Data Cleaning

Data cleaning is the process of modifying data using processes such as:

selection
correction
alteration
rearrangement
regrouping
removal

for purposes such as:

consistency with other data
consistency with an intended use
elimination of incorrect data
elimination of unwanted data

Benefits of Data Cleaning using SQL Code over Python Pandas Code

Very Large Datasets Handling

The size of datasets Python Pandas can handle depends on the memory of the processor. SQL code is designed to handle datasets of any size.

Ease of Handling Simple Query Logic

If only simple data cleaning logic is being applied, SQL code can be simpler than Python Pandas code.

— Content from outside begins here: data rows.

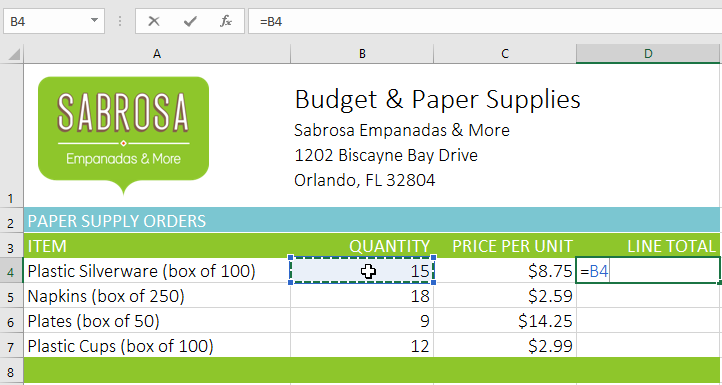Click cell with $14.25 price
Viewport: 722px width, 385px height.
point(505,321)
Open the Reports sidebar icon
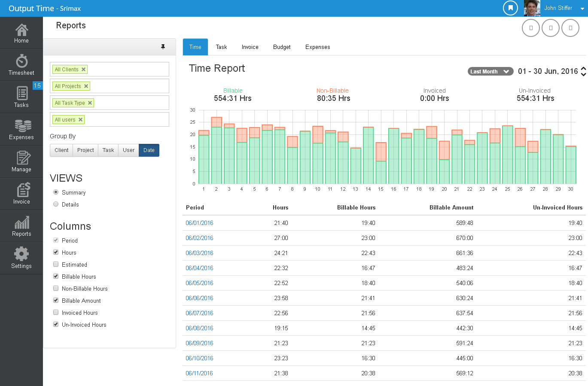Screen dimensions: 588x386 (x=21, y=226)
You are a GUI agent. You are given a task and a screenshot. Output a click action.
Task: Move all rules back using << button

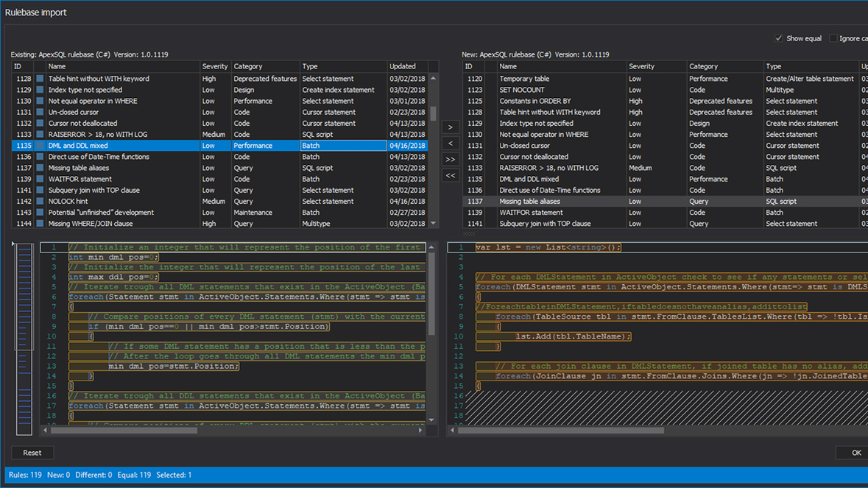[x=451, y=176]
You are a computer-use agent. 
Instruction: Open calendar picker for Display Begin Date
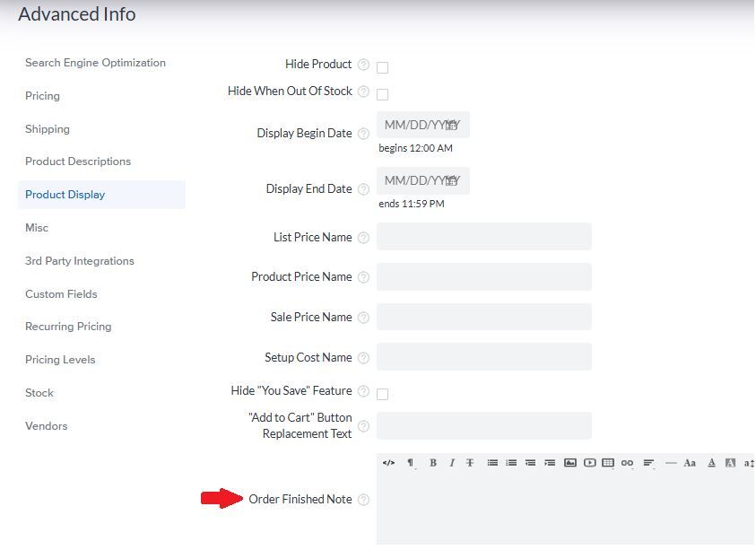pos(452,125)

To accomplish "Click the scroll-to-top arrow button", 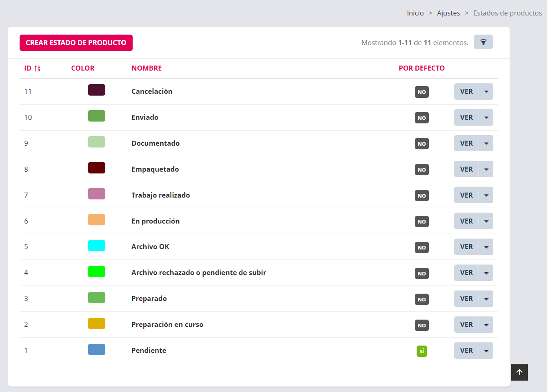I will (519, 372).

Benefits of Data Cleaning using Python Pandas Code over SQL Code

In general, simple data cleaning operations might be more easily handled using SQL code. As data cleaning complexity moves from simple to increasing complexity, the advantages of using Python Pandas becomes significant.

Logic Implementation

Python Pandas has significantly more capabilities and flexibility in implementing code cleaning logic than SQL code. As SQL code logic grows in complexity, it becomes unwieldy and difficult to debug and maintain.

Code Reflection Capability

Python Pandas code has the capability for reflection, that is, to modify itself depending on execution time requirements.

Programming Constructs

The Python language has a very large number of programming constructs compared to SQL.

Code Modification and Testing

Code logic can be compartmentalized and documented for relatively easy modification and testing compared to SQL.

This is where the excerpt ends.